John B. Little Center for Radiation Sciences

John B. Little Center for Radiation Sciences

The JBL Center will support cutting edge biological, physical and population-based epidemiological research to understand, interpret, and estimate the health effects of radiation that should pave the way for effective preventive and therapeutic strategies. A primary focus will be on understanding fundamental interactions of ionizing radiation, especially low dose levels of radiation, with molecules, cells, and organisms. Major topics will include metabolic response to radiation, oxidative stress and inflammatory signaling pathways in the cellular response to radiation, genetic and epigenetic mechanisms regulating radiation response, genetic susceptibility to human disease, improved strategies of radiation therapy, and identification of molecular and cellular markers for radiation response. Radiation biology research will interface with the population-based studies of radiation epidemiology and exposure/risk assessment by providing molecular and mechanistic information and biomarkers that may inform population studies at the levels of molecular approaches, population and computational genetics and systems biology approaches to study adaptive responses to radiation exposure, radiation risk assessment, and health outcomes.

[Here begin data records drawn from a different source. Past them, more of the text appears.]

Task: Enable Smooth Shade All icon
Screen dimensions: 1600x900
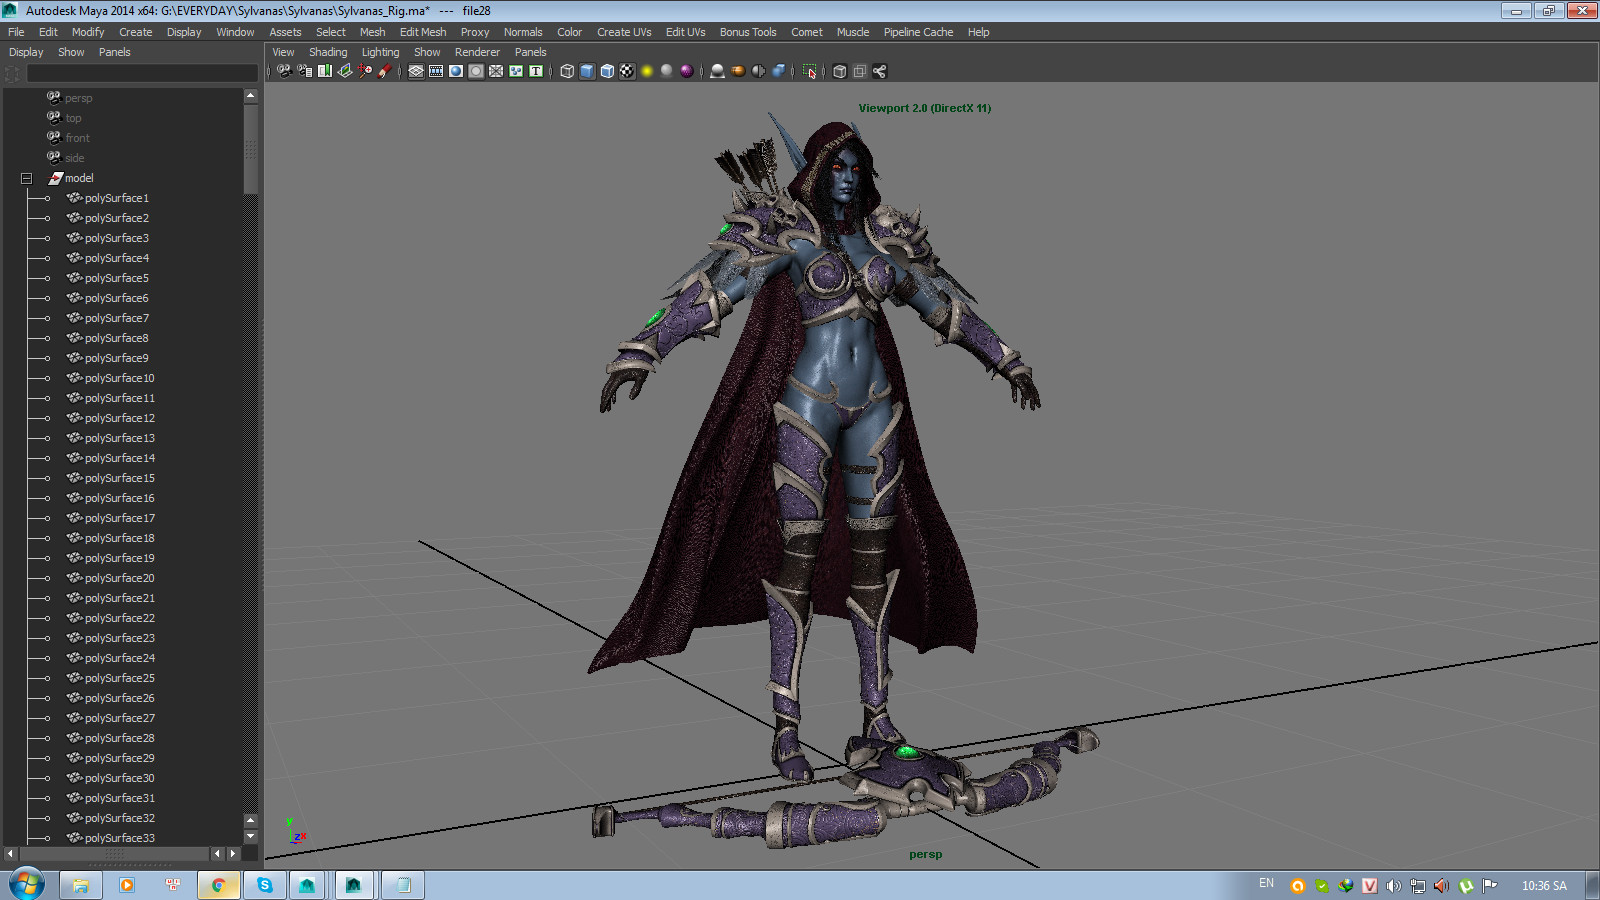Action: pyautogui.click(x=587, y=71)
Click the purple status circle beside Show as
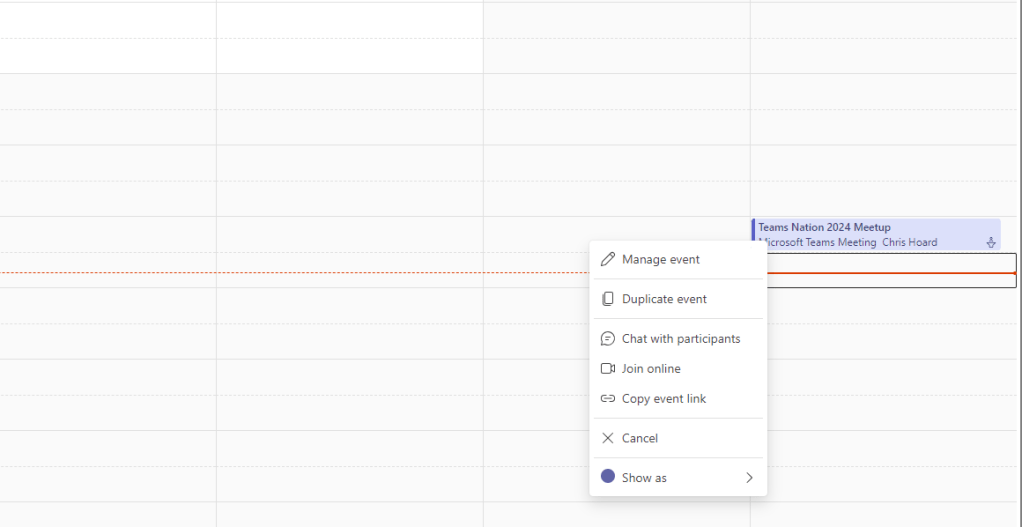Image resolution: width=1022 pixels, height=527 pixels. pos(607,477)
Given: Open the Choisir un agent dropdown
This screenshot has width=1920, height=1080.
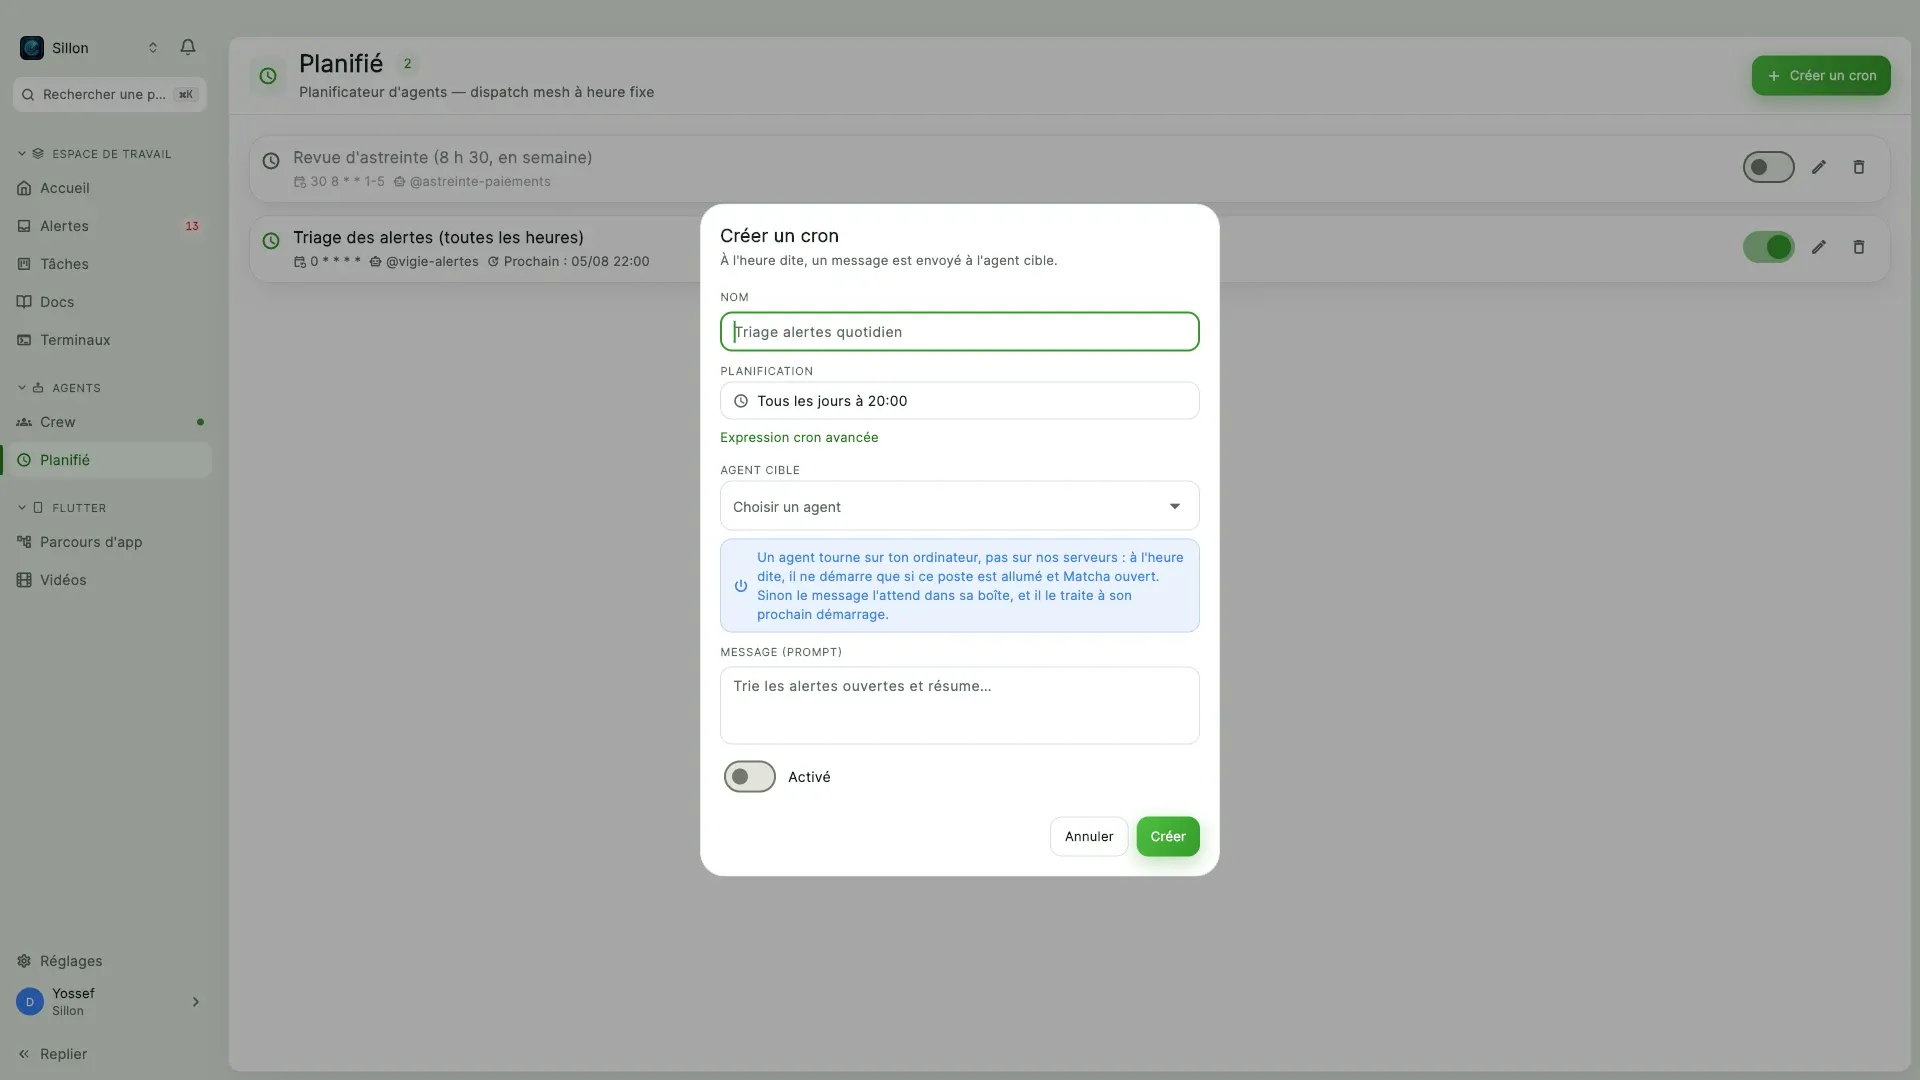Looking at the screenshot, I should click(x=959, y=506).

Today a great deal is known about the cellular response to “targeted” DNA damage, including relevant DNA repair pathways and signaling mechanisms executing cell death or survival programs in response to radiation. It is also known that DNA is not the only target, as irradiating the cytoplasm outside of the nucleus can also lead to radiation-induced genome instability.

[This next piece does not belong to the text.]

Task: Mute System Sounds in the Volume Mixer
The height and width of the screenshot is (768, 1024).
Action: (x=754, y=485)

Much less is known about cellular homeostatic mechanisms governing stress resistance and how they participate in adaptation to future stressors, particularly in the setting of chronic low-dose stress. Furthermore, the role of the immune system in response to radiation damage is poorly understood, as it can participate both in protection from tumorigenesis through immune surveillance, but also contribute to an inflammatory, tumor-promoting environment. Finally, while it is clear that energy metabolism is intricately linked to stress resistance and declines with age, we still do not understand how these processes are interconnected or how they can be manipulated with diet.

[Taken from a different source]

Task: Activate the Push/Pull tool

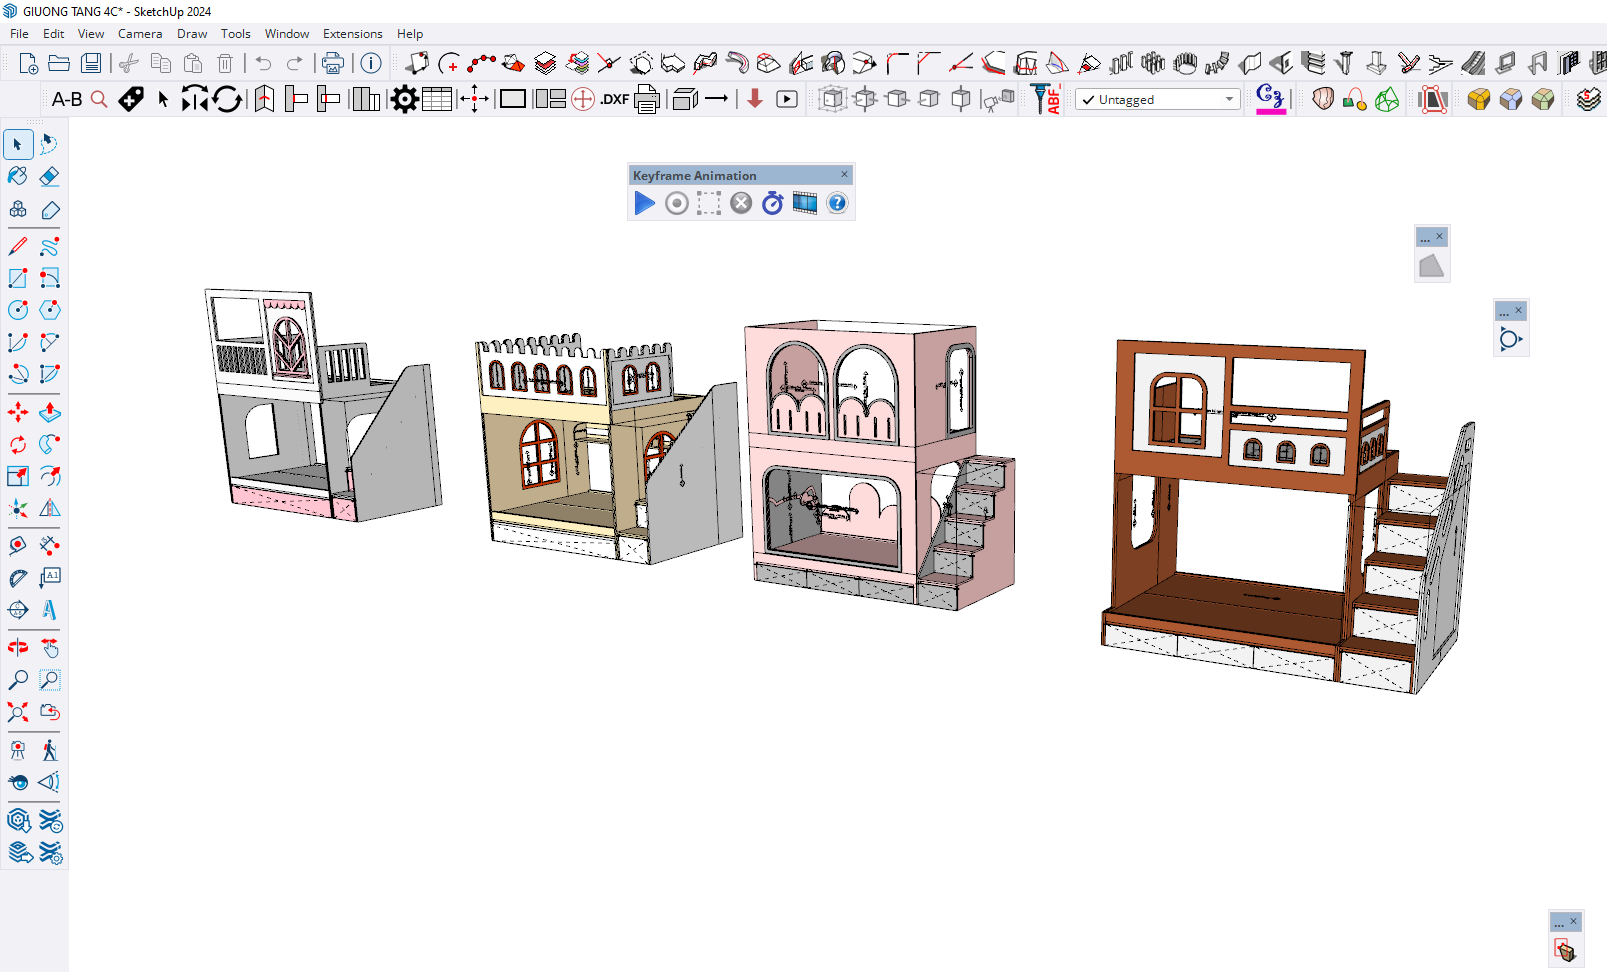Action: click(49, 412)
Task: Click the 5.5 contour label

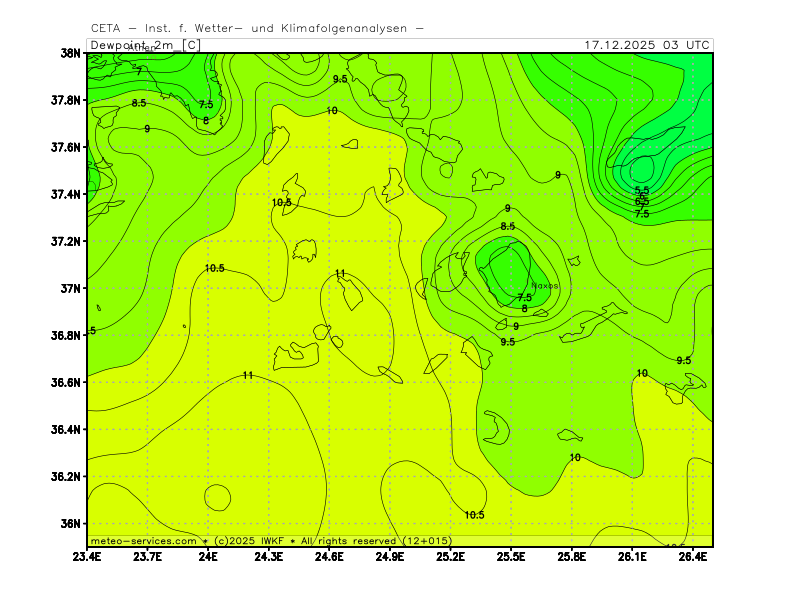Action: coord(642,190)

In our vision of the future of radiobiology at the JBL Center, we propose to use acute and chronic low-dose radiation as a means to understand underlying mechanisms of cellular and organismal stress responses. Our challenge will be to understand these mechanisms in detail so that we can predict effects of genetic and environmental differences between people on their relative risk or reward from radiation exposure, be it radiotherapy or a CT scan. To this end, we believe that critical areas of basic research must include cellular defenses against oxidative and proteotoxic stress, diet, inflammation, energy metabolism and transcriptional networks that facilitate adaptations to stress.